The Allegro Network Multimeter works in the '''Mirror Port Mode''' as a traffic receiving device. It will '''NOT''' forward any traffic on the measurement Ethernet ports.

=== How should the '''Mirror Port Mode''' be used? ===

The data plane ports of the Allegro Network Multimeter should be connected in '''Mirror Port Mode''' to one or multiple Mirror Ports on a Switch. The Allegro Network Multimeter management port needs to be connected to a standard Switch port or to an out-of-band management Switch.

See [[#Limitations]] for more details.

=== How do I configure the '''Mirror Port Mode?''' ===

Please refer to your Switch manual how to set up a Switch port as a mirror port.

The Allegro '''Mirror Port Mode''' can be configured at '''Settings''' → '''Global settings''' → '''Packet processing mode'''. The interfaces can be configured to '''Bridge mode''' or '''Sink mode'''. The '''Sink mode''' will disable packet forwarding and transmission on the Ethernet ports. Please switch to '''Sink mode''' and save the settings at the bottom of the page
[[File:Sink mode.png|800px]]

== Allegro Network Multimeter Data Plane Ports ==

=== Devices with built-in network ports ===

The '''Allegro 200, 500, 1000, 1200, 3000 and 3200''' have built-in physical network ports.

{| class="wikitable"
! style="text-align:center;" |Device||Picture||Number of Monitoring Ports||Remarks
|-
|'''Allegro 200'''||[[File:Allegro-200 back cut.jpg|400px]]||2||
|-
|'''Allegro 500'''||[[File:Allegro-500 back cut.jpg|400px]] [[File:Allegro-500 front cut.jpg|400px]]||4||
|-
|'''Allegro 1000''' '''Allegro 3000'''||[[File:Allegro-1000 front cut.jpg|400px]]||7||Can be extended by [[#Devices with port expansion cards| expansion cards]].
|-
|'''Allegro 1200''' '''Allegro 3200'''||[[File:Allegro-1200-front cut.jpg|400px]]||7||Can be extended by [[#Devices with port expansion cards| expansion cards]].
|-
|'''Allegro x300''' '''Allegro x500'''||||none||The Allegro x300 and x500 series do not have built-in network ports, see section [[#Devices with port expansion cards| expansion cards]] below.
|}

=== Devices with port expansion cards ===

All Allegro Network Multimeters with network card expansion slots support the '''Mirror Port Mode'''. All expansion cards have either '''2''' or '''4''' network ports.

=== Bypass expansion cards ===

The Allegro Network Multimeter bypass cards deliver a fail-over when the software bypass is not active in '''Bridge Mode''' ( see [[In-Line Installation|In-Line installation]] for more details ). The bypass is deactivated when the '''Mirror Port Mode / Sink Mode''' is active.

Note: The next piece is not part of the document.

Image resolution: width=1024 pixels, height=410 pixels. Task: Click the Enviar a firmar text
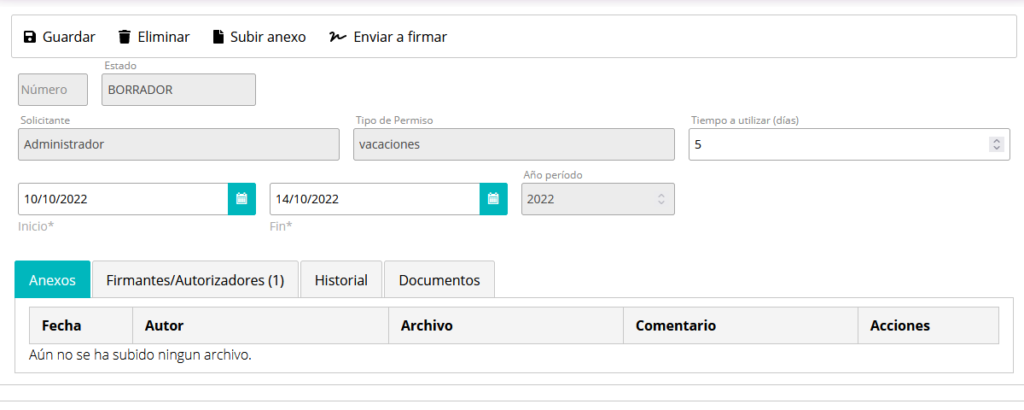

== Grouping of multiple links ( Trunk vs. separate links ) ==

By default, the Allegro Network Multimeter processes all incoming traffic as one big pipe and it does not use the port as an criteria to separate links. If you have connected separate links at the Allegro Network Multimeter, please use the virtual link grouping feature to specify which ports belong together.

This feature can also be used to forward multiple links with a Packet Broker to one Allegro port with VLANs as a separator.

== Advanced VLAN handling ==

Some Switches remove the VLAN for one flow direction and keep it for the other when mirroring a VLAN trunk. Usually the Allegro Network Multimeter treats different packets of different VLANs as different links. The Allegro Network Multimeter can be configured to ignore the VLAN tag. This can be done at: '''Settings''' → '''Global settings''' → '''Expert settings''' → '''VLAN handling'''. Do not forget to save the settings at the bottom of the page!

[[File:Ignore vlan key.png|1200px]]

== Limitations ==

=== Switch limitations ===

Please be aware that the Allegro Network Multimeter can only analyze packets that have been forwarded by the Switch port. Please also be aware that the exact packet timing and ordering depends on the Switch implementation. Allegro recommends the installation of a Tap to prevent any Switch side effects.